Material provided:
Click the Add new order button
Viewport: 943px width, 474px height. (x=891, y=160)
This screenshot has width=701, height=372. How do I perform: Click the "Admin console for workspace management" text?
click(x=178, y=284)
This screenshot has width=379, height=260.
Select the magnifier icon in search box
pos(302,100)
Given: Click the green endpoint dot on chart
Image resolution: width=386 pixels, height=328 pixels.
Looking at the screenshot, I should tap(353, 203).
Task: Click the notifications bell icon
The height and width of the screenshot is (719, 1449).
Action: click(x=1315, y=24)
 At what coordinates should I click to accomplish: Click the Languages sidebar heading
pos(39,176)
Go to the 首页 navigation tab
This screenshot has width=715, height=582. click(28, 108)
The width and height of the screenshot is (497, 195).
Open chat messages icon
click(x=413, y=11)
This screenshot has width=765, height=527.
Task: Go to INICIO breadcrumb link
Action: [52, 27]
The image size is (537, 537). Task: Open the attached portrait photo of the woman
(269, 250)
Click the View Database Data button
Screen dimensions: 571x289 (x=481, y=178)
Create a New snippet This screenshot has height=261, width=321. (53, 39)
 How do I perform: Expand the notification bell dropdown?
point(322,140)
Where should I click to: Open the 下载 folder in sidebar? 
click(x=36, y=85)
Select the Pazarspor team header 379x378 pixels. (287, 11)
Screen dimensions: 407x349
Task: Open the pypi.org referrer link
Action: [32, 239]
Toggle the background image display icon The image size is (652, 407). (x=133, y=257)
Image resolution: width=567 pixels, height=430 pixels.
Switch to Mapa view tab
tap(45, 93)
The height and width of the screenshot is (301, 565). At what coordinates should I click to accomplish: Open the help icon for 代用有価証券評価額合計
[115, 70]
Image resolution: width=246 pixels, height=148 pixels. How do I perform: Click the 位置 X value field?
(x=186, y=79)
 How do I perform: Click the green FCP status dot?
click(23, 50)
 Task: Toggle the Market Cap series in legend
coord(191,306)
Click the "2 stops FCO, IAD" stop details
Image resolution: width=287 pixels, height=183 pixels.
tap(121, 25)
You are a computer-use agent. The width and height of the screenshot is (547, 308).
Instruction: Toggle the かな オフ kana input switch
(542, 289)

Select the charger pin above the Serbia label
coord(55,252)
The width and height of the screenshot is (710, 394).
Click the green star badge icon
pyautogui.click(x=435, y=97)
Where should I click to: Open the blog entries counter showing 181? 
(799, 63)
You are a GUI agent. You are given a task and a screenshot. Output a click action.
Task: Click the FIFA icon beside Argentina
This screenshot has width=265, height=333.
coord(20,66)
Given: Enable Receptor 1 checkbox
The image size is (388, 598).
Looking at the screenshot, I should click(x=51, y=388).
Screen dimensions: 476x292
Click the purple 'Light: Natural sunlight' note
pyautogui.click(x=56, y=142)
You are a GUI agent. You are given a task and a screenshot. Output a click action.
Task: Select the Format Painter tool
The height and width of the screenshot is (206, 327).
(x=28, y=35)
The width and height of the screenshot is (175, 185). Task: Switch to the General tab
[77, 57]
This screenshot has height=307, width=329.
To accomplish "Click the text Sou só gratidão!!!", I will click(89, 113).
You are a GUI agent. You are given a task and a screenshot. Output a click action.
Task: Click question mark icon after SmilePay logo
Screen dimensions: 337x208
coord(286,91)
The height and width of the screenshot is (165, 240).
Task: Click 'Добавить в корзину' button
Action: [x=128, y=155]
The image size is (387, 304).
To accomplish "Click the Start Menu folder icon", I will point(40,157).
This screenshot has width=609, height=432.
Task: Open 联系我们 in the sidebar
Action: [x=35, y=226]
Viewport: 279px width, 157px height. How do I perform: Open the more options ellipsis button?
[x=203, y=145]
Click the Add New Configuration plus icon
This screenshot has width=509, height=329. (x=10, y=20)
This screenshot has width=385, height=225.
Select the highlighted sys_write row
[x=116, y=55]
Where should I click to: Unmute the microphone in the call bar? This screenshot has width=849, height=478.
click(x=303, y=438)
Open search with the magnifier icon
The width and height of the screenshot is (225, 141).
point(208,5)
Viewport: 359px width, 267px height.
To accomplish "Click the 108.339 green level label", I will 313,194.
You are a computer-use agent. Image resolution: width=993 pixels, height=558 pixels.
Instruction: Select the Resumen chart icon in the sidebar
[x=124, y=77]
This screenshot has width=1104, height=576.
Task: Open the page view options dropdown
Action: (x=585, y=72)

Brief:
Could you transcribe every record above exactly as it appears?

Your solution:
Click the Add new order button
Viewport: 943px width, 474px height. (x=891, y=160)
This screenshot has width=701, height=372. How do I perform: Click the "Admin console for workspace management" text?
click(x=178, y=284)
This screenshot has width=379, height=260.
Select the magnifier icon in search box
pos(302,100)
Given: Click the green endpoint dot on chart
Image resolution: width=386 pixels, height=328 pixels.
Looking at the screenshot, I should tap(353, 203).
Task: Click the notifications bell icon
The height and width of the screenshot is (719, 1449).
Action: click(x=1315, y=24)
 At what coordinates should I click to accomplish: Click the Languages sidebar heading
pos(39,176)
Go to the 首页 navigation tab
This screenshot has width=715, height=582. click(28, 108)
The width and height of the screenshot is (497, 195).
Open chat messages icon
click(x=413, y=11)
This screenshot has width=765, height=527.
Task: Go to INICIO breadcrumb link
Action: [52, 27]
The image size is (537, 537). Task: Open the attached portrait photo of the woman
(269, 250)
Click the View Database Data button
Screen dimensions: 571x289 (x=481, y=178)
Create a New snippet This screenshot has height=261, width=321. (53, 39)
 How do I perform: Expand the notification bell dropdown?
point(322,140)
Where should I click to: Open the 下载 folder in sidebar? 
click(x=36, y=85)
Select the Pazarspor team header 379x378 pixels. (287, 11)
Screen dimensions: 407x349
Task: Open the pypi.org referrer link
Action: [32, 239]
Toggle the background image display icon The image size is (652, 407). (x=133, y=257)
Image resolution: width=567 pixels, height=430 pixels.
Switch to Mapa view tab
tap(45, 93)
The height and width of the screenshot is (301, 565). At what coordinates should I click to accomplish: Open the help icon for 代用有価証券評価額合計
[115, 70]
Image resolution: width=246 pixels, height=148 pixels. How do I perform: Click the 位置 X value field?
(x=186, y=79)
 How do I perform: Click the green FCP status dot?
click(23, 50)
 Task: Toggle the Market Cap series in legend
coord(191,306)
Click the "2 stops FCO, IAD" stop details
Image resolution: width=287 pixels, height=183 pixels.
tap(121, 25)
You are a computer-use agent. The width and height of the screenshot is (547, 308).
Instruction: Toggle the かな オフ kana input switch
(542, 289)

Select the charger pin above the Serbia label
coord(55,252)
The width and height of the screenshot is (710, 394).
Click the green star badge icon
pyautogui.click(x=435, y=97)
Where should I click to: Open the blog entries counter showing 181? 
(799, 63)
You are a GUI agent. You are given a task and a screenshot. Output a click action.
Task: Click the FIFA icon beside Argentina
This screenshot has width=265, height=333.
coord(20,66)
Given: Enable Receptor 1 checkbox
The image size is (388, 598).
Looking at the screenshot, I should click(x=51, y=388).
Screen dimensions: 476x292
Click the purple 'Light: Natural sunlight' note
pyautogui.click(x=56, y=142)
You are a GUI agent. You are given a task and a screenshot. Output a click action.
Task: Select the Format Painter tool
The height and width of the screenshot is (206, 327).
(x=28, y=35)
The width and height of the screenshot is (175, 185). Task: Switch to the General tab
[77, 57]
This screenshot has height=307, width=329.
To accomplish "Click the text Sou só gratidão!!!", I will click(89, 113).
You are a GUI agent. You are given a task and a screenshot. Output a click action.
Task: Click question mark icon after SmilePay logo
Screen dimensions: 337x208
coord(286,91)
The height and width of the screenshot is (165, 240).
Task: Click 'Добавить в корзину' button
Action: [x=128, y=155]
The image size is (387, 304).
To accomplish "Click the Start Menu folder icon", I will point(40,157).
This screenshot has width=609, height=432.
Task: Open 联系我们 in the sidebar
Action: [x=35, y=226]
Viewport: 279px width, 157px height. How do I perform: Open the more options ellipsis button?
[x=203, y=145]
Click the Add New Configuration plus icon
This screenshot has width=509, height=329. (x=10, y=20)
This screenshot has width=385, height=225.
Select the highlighted sys_write row
[x=116, y=55]
Where should I click to: Unmute the microphone in the call bar? This screenshot has width=849, height=478.
click(x=303, y=438)
Open search with the magnifier icon
The width and height of the screenshot is (225, 141).
point(208,5)
Viewport: 359px width, 267px height.
To accomplish "Click the 108.339 green level label", I will 313,194.
You are a computer-use agent. Image resolution: width=993 pixels, height=558 pixels.
Instruction: Select the Resumen chart icon in the sidebar
[x=124, y=77]
This screenshot has width=1104, height=576.
Task: Open the page view options dropdown
Action: (x=585, y=72)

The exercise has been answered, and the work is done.